SUPPLIED TEXT:
I will never look at cow poo the same way again. A revolutionary technology arrived at the farm this week that is a huge win for the environment and for the farm.
While most of the manure produced by our cows (and they dump a massive 40 litres each every day!) goes straight back onto the paddock, we do have to wash away the stuff that drops on the dairy yard while they’re waiting to be milked.
Rather than allow it to pollute our waterways, we collect it in an effluent pond to be applied on the paddocks as fertiliser. Sounds ideal but, unfortunately, there’s been a deal of guesswork in knowing exactly what’s in it and what rate to spread.
The only way until now was to agitate the pond (at significant expense) and send a sample off to a lab before agitating it all over again and getting it out with a slurry tanker that literally splashes it all over the pasture like Vegemite on toast.
The local and forward-thinking Bowden’s Agricultural Contracting owner, Wayne Bowden, has just bought a Slurry Kat that monitors the nitrogen content of the effluent as it’s pumped out and lets me choose just how much is applied per hectare.
In practice, that means instead of saying: “Aaah, about a quarter inch thick, please”, I can say “60 units of N per hectare, please”. Wayne can even tell me how much phosphorous is going on.
Why do I care? It means less likelihood of leaching excessive nutrients and we don’t use too much or too little bought-in fertiliser.
How the Slurry Kat works
The Slurry Kat system involves three tractors:
- An agitator that ensures the heavy slurry at the bottom of the pond isn’t left behind
- A pump stationed at the pond to push the effluent out to the paddock at up to 160,000 litres per hour via a 5″ hose.
- The spreader tractor, which uses lots of hoses to dribble the effluent along the ground in lines.
How it helps us manage our effluent for a better environment and greater productivity
Aside from the extra information and control the system brings us, the benefits are:
- Safety. Because there’s no need to reverse a tanker up to the effluent pond dozens of times, there’s less chance of someone falling in.

RECORDS SUPPLIED:
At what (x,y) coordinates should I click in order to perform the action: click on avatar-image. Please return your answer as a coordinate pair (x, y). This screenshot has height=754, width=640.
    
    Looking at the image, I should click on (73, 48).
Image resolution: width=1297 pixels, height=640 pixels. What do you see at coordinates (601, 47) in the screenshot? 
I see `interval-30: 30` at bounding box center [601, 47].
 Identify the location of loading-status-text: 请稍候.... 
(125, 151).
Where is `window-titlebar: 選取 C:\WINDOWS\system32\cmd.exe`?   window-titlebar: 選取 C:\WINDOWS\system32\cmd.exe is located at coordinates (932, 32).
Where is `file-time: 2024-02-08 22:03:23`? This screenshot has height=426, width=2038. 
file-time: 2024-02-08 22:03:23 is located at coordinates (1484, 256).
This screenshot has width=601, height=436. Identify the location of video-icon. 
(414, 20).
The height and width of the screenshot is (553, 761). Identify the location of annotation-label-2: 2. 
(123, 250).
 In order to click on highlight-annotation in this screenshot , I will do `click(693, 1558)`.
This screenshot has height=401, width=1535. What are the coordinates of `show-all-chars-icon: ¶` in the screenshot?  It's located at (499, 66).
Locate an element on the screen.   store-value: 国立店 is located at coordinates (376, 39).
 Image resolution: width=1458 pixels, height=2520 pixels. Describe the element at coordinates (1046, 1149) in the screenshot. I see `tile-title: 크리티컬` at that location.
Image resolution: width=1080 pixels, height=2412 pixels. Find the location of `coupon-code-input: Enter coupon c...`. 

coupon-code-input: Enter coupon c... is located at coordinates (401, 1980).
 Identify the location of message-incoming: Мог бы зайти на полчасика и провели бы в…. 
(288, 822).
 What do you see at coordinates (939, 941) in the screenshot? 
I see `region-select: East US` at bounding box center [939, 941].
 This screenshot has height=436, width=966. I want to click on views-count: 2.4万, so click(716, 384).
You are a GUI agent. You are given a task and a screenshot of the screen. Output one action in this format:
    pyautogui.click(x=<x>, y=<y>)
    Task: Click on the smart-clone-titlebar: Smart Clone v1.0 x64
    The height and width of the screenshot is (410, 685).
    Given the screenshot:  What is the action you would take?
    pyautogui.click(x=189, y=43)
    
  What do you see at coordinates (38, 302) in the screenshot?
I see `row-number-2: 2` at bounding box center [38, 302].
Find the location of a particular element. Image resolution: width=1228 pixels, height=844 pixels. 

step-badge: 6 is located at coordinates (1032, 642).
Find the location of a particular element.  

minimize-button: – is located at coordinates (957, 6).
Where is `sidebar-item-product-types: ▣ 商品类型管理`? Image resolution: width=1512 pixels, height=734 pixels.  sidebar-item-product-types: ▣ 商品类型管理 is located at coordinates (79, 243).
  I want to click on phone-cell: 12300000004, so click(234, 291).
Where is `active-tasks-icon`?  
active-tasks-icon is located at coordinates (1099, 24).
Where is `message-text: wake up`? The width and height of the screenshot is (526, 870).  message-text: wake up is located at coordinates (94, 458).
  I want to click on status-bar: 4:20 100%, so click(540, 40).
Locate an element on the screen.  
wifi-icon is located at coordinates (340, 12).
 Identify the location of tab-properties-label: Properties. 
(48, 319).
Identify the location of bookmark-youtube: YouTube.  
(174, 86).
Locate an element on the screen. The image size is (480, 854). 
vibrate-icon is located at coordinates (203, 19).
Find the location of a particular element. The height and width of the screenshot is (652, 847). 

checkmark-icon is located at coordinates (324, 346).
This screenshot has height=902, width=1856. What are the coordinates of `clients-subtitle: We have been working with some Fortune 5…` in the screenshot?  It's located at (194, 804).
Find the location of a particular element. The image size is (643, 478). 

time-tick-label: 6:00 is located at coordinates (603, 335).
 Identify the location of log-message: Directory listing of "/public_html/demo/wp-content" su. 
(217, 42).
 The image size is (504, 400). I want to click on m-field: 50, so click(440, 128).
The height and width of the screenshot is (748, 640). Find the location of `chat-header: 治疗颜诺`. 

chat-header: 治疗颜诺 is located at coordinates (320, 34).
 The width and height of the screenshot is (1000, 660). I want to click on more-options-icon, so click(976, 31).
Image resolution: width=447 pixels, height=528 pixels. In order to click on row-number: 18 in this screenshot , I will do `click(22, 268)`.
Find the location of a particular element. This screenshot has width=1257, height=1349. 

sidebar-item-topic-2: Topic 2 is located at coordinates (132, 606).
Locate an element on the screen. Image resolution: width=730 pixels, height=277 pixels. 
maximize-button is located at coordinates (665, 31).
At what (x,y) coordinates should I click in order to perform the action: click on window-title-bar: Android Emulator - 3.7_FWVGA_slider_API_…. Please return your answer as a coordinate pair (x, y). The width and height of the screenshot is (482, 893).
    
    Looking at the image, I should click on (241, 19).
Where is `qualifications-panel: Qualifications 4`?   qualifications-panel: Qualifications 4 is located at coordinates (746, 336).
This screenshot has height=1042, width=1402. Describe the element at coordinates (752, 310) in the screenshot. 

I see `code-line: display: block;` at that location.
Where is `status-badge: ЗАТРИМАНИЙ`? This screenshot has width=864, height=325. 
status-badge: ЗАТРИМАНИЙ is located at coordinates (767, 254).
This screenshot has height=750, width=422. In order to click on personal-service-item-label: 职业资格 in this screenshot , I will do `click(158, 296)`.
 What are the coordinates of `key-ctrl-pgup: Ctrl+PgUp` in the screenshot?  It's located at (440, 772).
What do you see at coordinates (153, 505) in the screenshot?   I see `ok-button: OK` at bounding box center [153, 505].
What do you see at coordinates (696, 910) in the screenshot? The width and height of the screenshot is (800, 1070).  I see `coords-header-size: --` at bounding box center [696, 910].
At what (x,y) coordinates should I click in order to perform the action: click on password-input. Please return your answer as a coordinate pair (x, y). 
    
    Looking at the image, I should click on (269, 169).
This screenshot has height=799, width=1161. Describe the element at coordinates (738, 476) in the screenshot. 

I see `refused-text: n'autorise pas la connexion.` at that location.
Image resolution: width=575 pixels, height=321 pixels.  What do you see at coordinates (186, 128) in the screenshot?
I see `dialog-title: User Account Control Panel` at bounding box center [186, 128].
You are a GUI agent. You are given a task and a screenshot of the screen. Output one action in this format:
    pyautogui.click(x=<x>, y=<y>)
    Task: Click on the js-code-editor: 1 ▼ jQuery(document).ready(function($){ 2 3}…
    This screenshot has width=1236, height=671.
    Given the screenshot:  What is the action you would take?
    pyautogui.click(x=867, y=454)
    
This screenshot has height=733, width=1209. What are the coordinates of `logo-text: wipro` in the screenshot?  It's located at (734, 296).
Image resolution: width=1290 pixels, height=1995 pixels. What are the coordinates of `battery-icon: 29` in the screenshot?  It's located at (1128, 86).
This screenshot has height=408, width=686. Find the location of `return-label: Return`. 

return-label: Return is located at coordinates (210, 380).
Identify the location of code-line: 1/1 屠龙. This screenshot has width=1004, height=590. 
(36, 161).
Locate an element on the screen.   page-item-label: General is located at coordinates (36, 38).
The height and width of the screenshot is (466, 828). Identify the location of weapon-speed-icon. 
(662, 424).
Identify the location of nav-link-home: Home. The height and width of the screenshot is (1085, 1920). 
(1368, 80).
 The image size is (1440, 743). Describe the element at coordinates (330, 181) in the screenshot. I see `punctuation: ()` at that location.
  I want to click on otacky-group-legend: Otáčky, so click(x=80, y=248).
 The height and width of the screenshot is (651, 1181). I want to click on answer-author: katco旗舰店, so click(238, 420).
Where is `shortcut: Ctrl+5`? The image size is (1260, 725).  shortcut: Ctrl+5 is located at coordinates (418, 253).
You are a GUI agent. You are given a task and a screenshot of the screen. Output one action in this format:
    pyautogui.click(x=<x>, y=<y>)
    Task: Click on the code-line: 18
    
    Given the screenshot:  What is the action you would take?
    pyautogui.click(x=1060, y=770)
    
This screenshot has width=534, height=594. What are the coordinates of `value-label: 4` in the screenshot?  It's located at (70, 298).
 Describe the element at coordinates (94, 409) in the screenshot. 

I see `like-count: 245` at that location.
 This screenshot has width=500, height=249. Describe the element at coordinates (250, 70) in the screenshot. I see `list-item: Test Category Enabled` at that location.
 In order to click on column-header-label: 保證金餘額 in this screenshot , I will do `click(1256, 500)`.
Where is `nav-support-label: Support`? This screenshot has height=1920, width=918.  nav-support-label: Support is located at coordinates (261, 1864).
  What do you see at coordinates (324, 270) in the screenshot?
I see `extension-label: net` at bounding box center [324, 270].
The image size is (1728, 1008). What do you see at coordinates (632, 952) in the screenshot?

TASK DETAILS: Could you rewrite the paragraph of the Slurry Kat text that begins "The only way until now" more briefly, keeping its main facts? The listing is separate material, unrelated to the Slurry Kat text.

EXERCISE RESULT: Until now, the pond had to be agitated at significant expense and a sample sent to a lab. Then it was agitated again and the effluent spread with a slurry tanker that splashed it all over the pasture.